Problem details -
Produce a character-for-character copy of the data below.

Records supplied -
_ _ _ _

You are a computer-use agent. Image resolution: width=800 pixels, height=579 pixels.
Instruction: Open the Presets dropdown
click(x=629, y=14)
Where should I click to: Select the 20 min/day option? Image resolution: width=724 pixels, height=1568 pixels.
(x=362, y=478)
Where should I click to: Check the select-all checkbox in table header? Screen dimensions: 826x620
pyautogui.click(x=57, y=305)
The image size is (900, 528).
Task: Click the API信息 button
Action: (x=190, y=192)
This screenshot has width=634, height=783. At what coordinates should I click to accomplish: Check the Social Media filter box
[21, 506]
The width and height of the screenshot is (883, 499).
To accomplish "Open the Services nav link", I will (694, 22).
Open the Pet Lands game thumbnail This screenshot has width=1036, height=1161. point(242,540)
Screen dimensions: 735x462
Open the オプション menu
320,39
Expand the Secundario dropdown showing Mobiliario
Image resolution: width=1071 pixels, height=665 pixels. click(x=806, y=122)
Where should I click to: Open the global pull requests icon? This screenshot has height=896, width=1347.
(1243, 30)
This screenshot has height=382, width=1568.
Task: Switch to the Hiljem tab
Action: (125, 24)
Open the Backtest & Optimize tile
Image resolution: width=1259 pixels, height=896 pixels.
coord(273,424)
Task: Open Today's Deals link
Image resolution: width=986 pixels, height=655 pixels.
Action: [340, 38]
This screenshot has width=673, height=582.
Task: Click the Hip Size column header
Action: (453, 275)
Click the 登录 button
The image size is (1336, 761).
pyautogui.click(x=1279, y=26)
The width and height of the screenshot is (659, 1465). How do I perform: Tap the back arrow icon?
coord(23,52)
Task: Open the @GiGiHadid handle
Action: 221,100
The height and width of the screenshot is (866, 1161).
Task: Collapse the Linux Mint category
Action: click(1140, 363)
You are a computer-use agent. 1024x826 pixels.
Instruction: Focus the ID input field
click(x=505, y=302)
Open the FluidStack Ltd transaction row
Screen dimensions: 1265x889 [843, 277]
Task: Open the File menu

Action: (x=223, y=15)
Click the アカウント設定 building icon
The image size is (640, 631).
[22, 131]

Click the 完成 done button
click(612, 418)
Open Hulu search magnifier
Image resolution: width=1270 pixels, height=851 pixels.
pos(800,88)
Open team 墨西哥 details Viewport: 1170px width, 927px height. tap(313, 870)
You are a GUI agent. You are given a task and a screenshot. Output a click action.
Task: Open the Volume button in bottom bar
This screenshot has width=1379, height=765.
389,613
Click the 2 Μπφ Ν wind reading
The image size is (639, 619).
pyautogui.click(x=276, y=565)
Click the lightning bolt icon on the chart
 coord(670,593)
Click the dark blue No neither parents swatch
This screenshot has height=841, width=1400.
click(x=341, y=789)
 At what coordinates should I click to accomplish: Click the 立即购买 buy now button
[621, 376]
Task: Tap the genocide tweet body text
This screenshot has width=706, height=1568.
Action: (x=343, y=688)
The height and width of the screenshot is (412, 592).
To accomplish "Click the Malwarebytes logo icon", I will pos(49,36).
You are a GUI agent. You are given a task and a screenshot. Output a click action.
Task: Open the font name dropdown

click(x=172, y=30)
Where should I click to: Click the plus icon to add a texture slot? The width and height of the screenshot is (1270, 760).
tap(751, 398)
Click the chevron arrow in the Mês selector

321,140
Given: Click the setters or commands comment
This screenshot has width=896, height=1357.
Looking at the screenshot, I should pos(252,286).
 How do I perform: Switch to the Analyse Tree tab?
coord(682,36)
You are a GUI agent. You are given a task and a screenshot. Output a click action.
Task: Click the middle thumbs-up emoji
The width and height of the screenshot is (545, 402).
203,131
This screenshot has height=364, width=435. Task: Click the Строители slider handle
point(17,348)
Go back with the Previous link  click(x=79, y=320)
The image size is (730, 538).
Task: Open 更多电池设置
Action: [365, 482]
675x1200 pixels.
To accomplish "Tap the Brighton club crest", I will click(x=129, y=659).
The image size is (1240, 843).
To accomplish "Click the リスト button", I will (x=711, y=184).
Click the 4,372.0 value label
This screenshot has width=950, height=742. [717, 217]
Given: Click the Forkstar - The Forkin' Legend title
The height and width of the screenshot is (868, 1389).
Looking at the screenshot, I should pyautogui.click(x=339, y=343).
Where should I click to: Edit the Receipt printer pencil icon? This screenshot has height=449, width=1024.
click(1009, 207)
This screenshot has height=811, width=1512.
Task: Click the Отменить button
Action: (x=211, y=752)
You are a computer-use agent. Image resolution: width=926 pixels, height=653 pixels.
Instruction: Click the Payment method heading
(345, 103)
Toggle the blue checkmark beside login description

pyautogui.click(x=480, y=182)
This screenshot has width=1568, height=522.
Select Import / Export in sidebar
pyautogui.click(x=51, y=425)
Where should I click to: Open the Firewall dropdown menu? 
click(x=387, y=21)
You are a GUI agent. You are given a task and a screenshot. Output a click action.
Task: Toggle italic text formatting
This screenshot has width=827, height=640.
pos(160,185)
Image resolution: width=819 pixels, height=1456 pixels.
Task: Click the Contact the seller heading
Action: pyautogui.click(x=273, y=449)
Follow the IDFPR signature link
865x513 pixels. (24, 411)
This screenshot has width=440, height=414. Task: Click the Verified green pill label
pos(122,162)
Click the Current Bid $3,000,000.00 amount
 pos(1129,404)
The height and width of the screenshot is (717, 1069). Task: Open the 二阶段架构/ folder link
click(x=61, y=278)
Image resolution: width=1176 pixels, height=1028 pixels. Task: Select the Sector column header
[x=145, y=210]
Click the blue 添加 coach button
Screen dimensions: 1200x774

_ _ _ _

Task solution -
You are a computer-use agent. Image resolution: width=800 pixels, height=579 pixels.
Instruction: Open the Presets dropdown
click(x=629, y=14)
Where should I click to: Select the 20 min/day option? Image resolution: width=724 pixels, height=1568 pixels.
(x=362, y=478)
Where should I click to: Check the select-all checkbox in table header? Screen dimensions: 826x620
pyautogui.click(x=57, y=305)
The image size is (900, 528).
Task: Click the API信息 button
Action: (x=190, y=192)
This screenshot has width=634, height=783. At what coordinates should I click to accomplish: Check the Social Media filter box
[21, 506]
The width and height of the screenshot is (883, 499).
To accomplish "Open the Services nav link", I will (694, 22).
Open the Pet Lands game thumbnail This screenshot has width=1036, height=1161. point(242,540)
Screen dimensions: 735x462
Open the オプション menu
320,39
Expand the Secundario dropdown showing Mobiliario
Image resolution: width=1071 pixels, height=665 pixels. click(x=806, y=122)
Where should I click to: Open the global pull requests icon? This screenshot has height=896, width=1347.
(1243, 30)
This screenshot has height=382, width=1568.
Task: Switch to the Hiljem tab
Action: (125, 24)
Open the Backtest & Optimize tile
Image resolution: width=1259 pixels, height=896 pixels.
coord(273,424)
Task: Open Today's Deals link
Image resolution: width=986 pixels, height=655 pixels.
Action: [340, 38]
This screenshot has width=673, height=582.
Task: Click the Hip Size column header
Action: (453, 275)
Click the 登录 button
The image size is (1336, 761).
pyautogui.click(x=1279, y=26)
The width and height of the screenshot is (659, 1465). How do I perform: Tap the back arrow icon?
coord(23,52)
Task: Open the @GiGiHadid handle
Action: 221,100
The height and width of the screenshot is (866, 1161).
Task: Collapse the Linux Mint category
Action: click(1140, 363)
You are a computer-use agent. 1024x826 pixels.
Instruction: Focus the ID input field
click(x=505, y=302)
Open the FluidStack Ltd transaction row
Screen dimensions: 1265x889 [843, 277]
Task: Open the File menu

Action: (x=223, y=15)
Click the アカウント設定 building icon
The image size is (640, 631).
[22, 131]

Click the 完成 done button
click(612, 418)
Open Hulu search magnifier
Image resolution: width=1270 pixels, height=851 pixels.
pos(800,88)
Open team 墨西哥 details Viewport: 1170px width, 927px height. tap(313, 870)
You are a GUI agent. You are given a task and a screenshot. Output a click action.
Task: Open the Volume button in bottom bar
This screenshot has width=1379, height=765.
389,613
Click the 2 Μπφ Ν wind reading
The image size is (639, 619).
pyautogui.click(x=276, y=565)
Click the lightning bolt icon on the chart
 coord(670,593)
Click the dark blue No neither parents swatch
This screenshot has height=841, width=1400.
click(x=341, y=789)
 At what coordinates should I click to accomplish: Click the 立即购买 buy now button
[621, 376]
Task: Tap the genocide tweet body text
This screenshot has width=706, height=1568.
Action: (x=343, y=688)
The height and width of the screenshot is (412, 592).
To accomplish "Click the Malwarebytes logo icon", I will pos(49,36).
You are a GUI agent. You are given a task and a screenshot. Output a click action.
Task: Open the font name dropdown

click(x=172, y=30)
Where should I click to: Click the plus icon to add a texture slot? The width and height of the screenshot is (1270, 760).
tap(751, 398)
Click the chevron arrow in the Mês selector

321,140
Given: Click the setters or commands comment
This screenshot has width=896, height=1357.
Looking at the screenshot, I should pos(252,286).
 How do I perform: Switch to the Analyse Tree tab?
coord(682,36)
You are a GUI agent. You are given a task and a screenshot. Output a click action.
Task: Click the middle thumbs-up emoji
The width and height of the screenshot is (545, 402).
203,131
This screenshot has height=364, width=435. Task: Click the Строители slider handle
point(17,348)
Go back with the Previous link  click(x=79, y=320)
The image size is (730, 538).
Task: Open 更多电池设置
Action: [365, 482]
675x1200 pixels.
To accomplish "Tap the Brighton club crest", I will click(x=129, y=659).
The image size is (1240, 843).
To accomplish "Click the リスト button", I will (x=711, y=184).
Click the 4,372.0 value label
This screenshot has width=950, height=742. [717, 217]
Given: Click the Forkstar - The Forkin' Legend title
The height and width of the screenshot is (868, 1389).
Looking at the screenshot, I should pyautogui.click(x=339, y=343).
Where should I click to: Edit the Receipt printer pencil icon? This screenshot has height=449, width=1024.
click(1009, 207)
This screenshot has height=811, width=1512.
Task: Click the Отменить button
Action: (x=211, y=752)
You are a computer-use agent. Image resolution: width=926 pixels, height=653 pixels.
Instruction: Click the Payment method heading
(345, 103)
Toggle the blue checkmark beside login description

pyautogui.click(x=480, y=182)
This screenshot has width=1568, height=522.
Select Import / Export in sidebar
pyautogui.click(x=51, y=425)
Where should I click to: Open the Firewall dropdown menu? 
click(x=387, y=21)
You are a GUI agent. You are given a task and a screenshot. Output a click action.
Task: Toggle italic text formatting
This screenshot has width=827, height=640.
pos(160,185)
Image resolution: width=819 pixels, height=1456 pixels.
Task: Click the Contact the seller heading
Action: pyautogui.click(x=273, y=449)
Follow the IDFPR signature link
865x513 pixels. (24, 411)
This screenshot has width=440, height=414. Task: Click the Verified green pill label
pos(122,162)
Click the Current Bid $3,000,000.00 amount
 pos(1129,404)
The height and width of the screenshot is (717, 1069). Task: Open the 二阶段架构/ folder link
click(x=61, y=278)
Image resolution: width=1176 pixels, height=1028 pixels. Task: Select the Sector column header
[x=145, y=210]
Click the blue 添加 coach button
Screen dimensions: 1200x774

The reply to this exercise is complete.